Modulation Near Solar Maximum at High Solar Latitudes: Observations From the Ulysses Cospin High Energy Telescope

McKibben, R. B.; Zhang, M.; Lopate, C.

United States

Abstract

The three-dimensional structure of the solar maximum modulation of cosmic rays in the heliosphere can be studied for the first time by comparing observations from Ulysses at high solar latitudes to those from in-ecliptic spacecraft, such as IMP-8. Observations through mid-2000 show that changes in modulation remain well correlated at Earth and Ulysses up to latitudes of ∼60° south. The observed changes seem to be best correlated with changes in the inclination of the heliospheric current sheet. The spectral index of the proton spectra at energies <100 MeV in the ecliptic and at high latitudes remain roughly consistent with the T +1 spectrum expected from modulation models, while the spectral index of the helium spectrum at both locations has changed smoothly from the flat or even negative index spectra characteristic of anomalous component fluxes toward the T +1 galactic spectrum with increasing modulation.
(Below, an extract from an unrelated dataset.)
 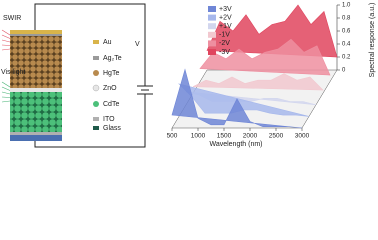 What do you see at coordinates (172, 136) in the screenshot?
I see `x-tick-label: 500` at bounding box center [172, 136]. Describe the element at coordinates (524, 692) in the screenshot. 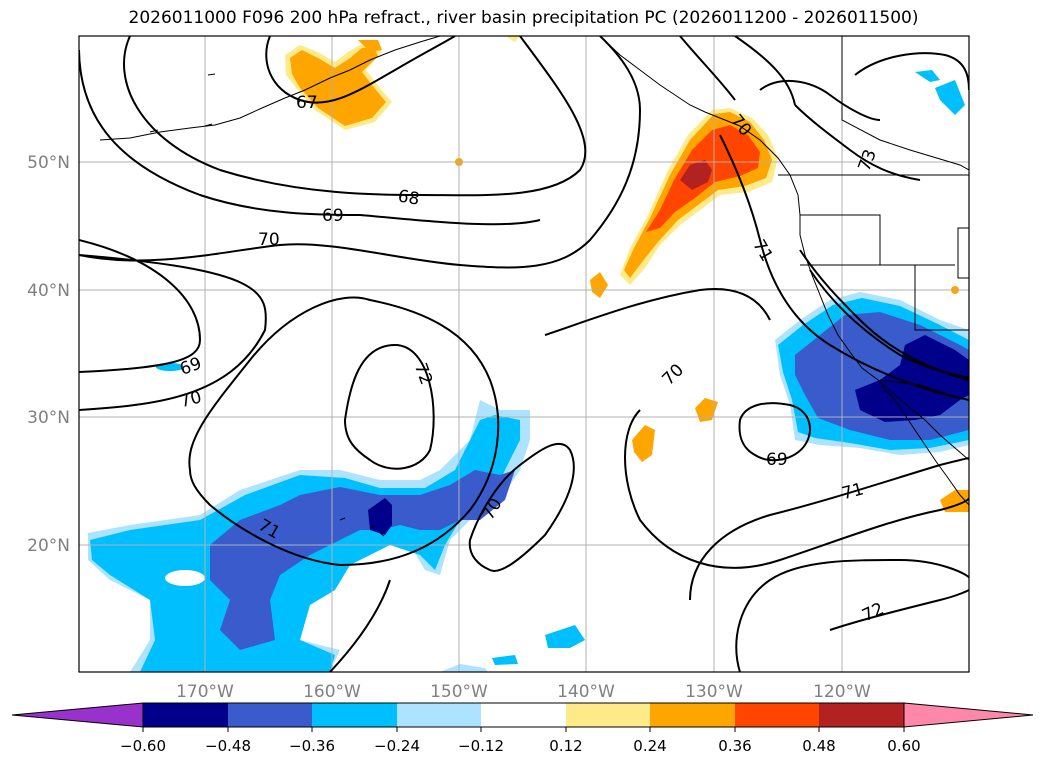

Intensities near the equator and at high latitude remain nearly equal, and latitudinal gradients for nucleonic cosmic rays thus remain small (<1% deg-1) at solar maximum. In the most recent data fluxes of protons and helium with energies less than ∼100 MeV nucl-1 measured by Ulysses are smaller than those measured at IMP-8, suggesting that the gradients may have switched to become negative toward the poles even before a clear reversal of polarity for the solar magnetic dipole has been completed.